Kendati demikian, pihak Pentagon mengatakan masih terlalu dini untuk mengatakan apa yang akan dilakukan Iran selanjutnya. Sky Arabia melaporkan serangan roket baru yang menargetkan Zona Hijau di Baghdad pada Kamis (9/1). Ini mencerminkan meningkatnya ketegangan politik di kawasan kaya minyak itu.

Sebuah roket juga menghujam daerah Fadhlan, dekat pangkalan udara Balad, yang menampung pasukan AS di Baghdad utara, lapor al-Sumaria News, mengutip seorang pejabat keamanan, seperti dilansir Bloomberg.

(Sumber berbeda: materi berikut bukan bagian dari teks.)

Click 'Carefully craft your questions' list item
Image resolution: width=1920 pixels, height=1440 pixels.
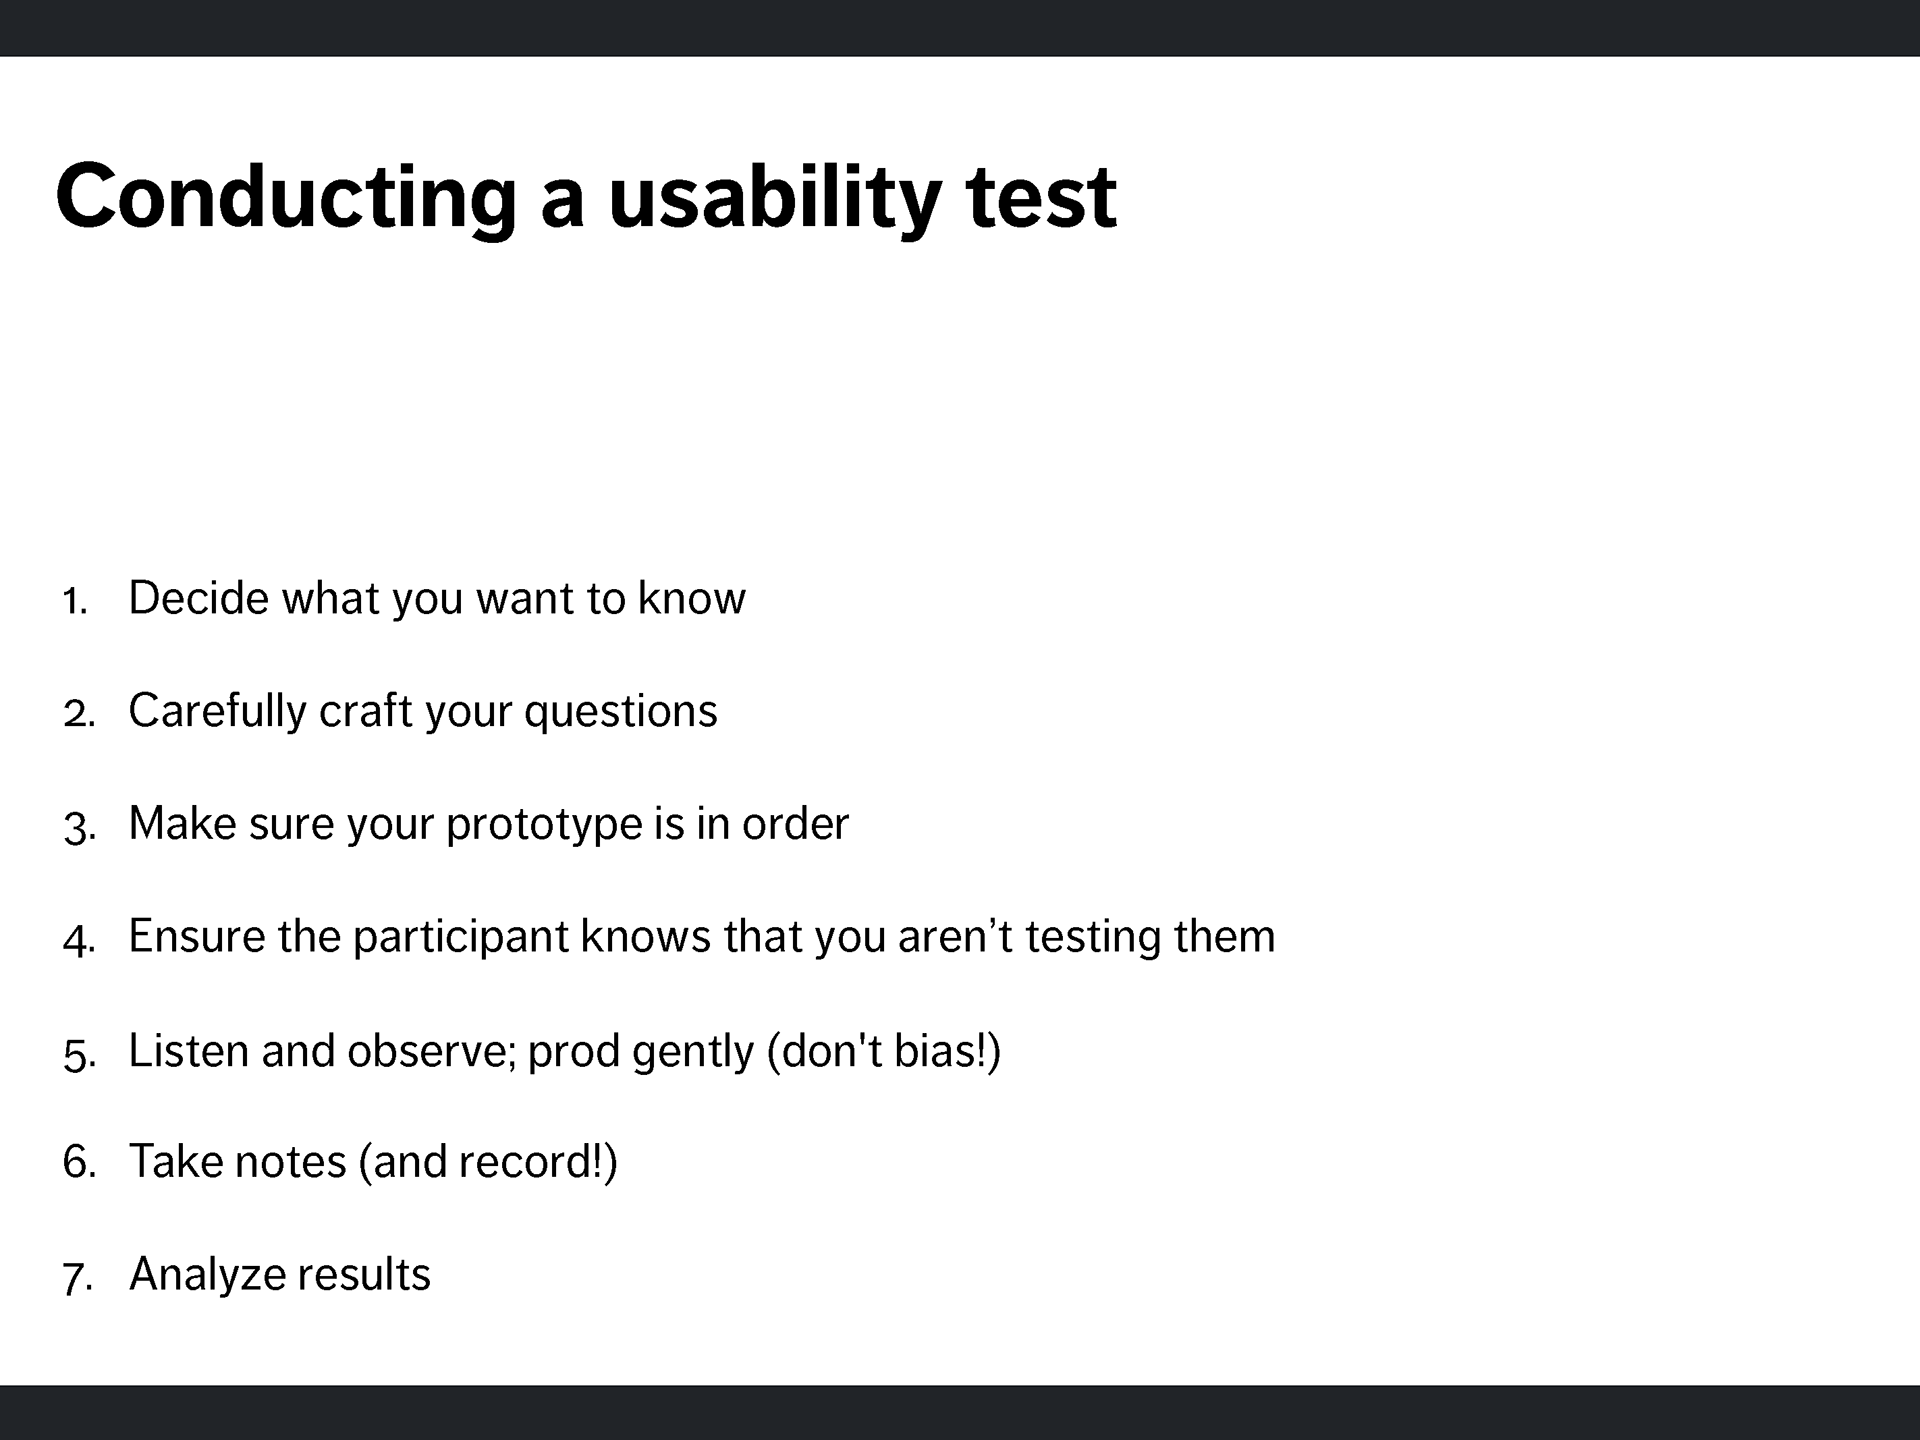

Pergerakan minyak mentah WTI kontrak Februari 2020

Tanggal

Harga (US$/barel)

Perubahan

9/1/2020

59,56

-0,05 poin

8/1/2020

59,61

-3,09 poin

7/1/2020

62,70

-0,57 poin

Pergerakan minyak mentah Brent kontrak Maret 2020

Tanggal

Harga (US$/barel)

Perubahan

9/1/2020

65,37

-0,07 poin

8/1/2020

65,44

-2,83 poin

7/1/2020

68,27

-0,64 poin

Sumber: Bloomberg

Simak berita lainnya seputar topik artikel ini, di sini :

Harga Minyak
Editor : Mia Chitra Dinisari
Bisnis Indonesia bersama 3 media menggalang dana untuk membantu tenaga medis dan warga terdampak virus corona yang disalurkan melalui Yayasan Lumbung Pangan Indonesia (Rekening BNI: 200-5202-055).
Ayo, ikut membantu donasi sekarang! Klik Di Sini untuk info lebih lengkapnya.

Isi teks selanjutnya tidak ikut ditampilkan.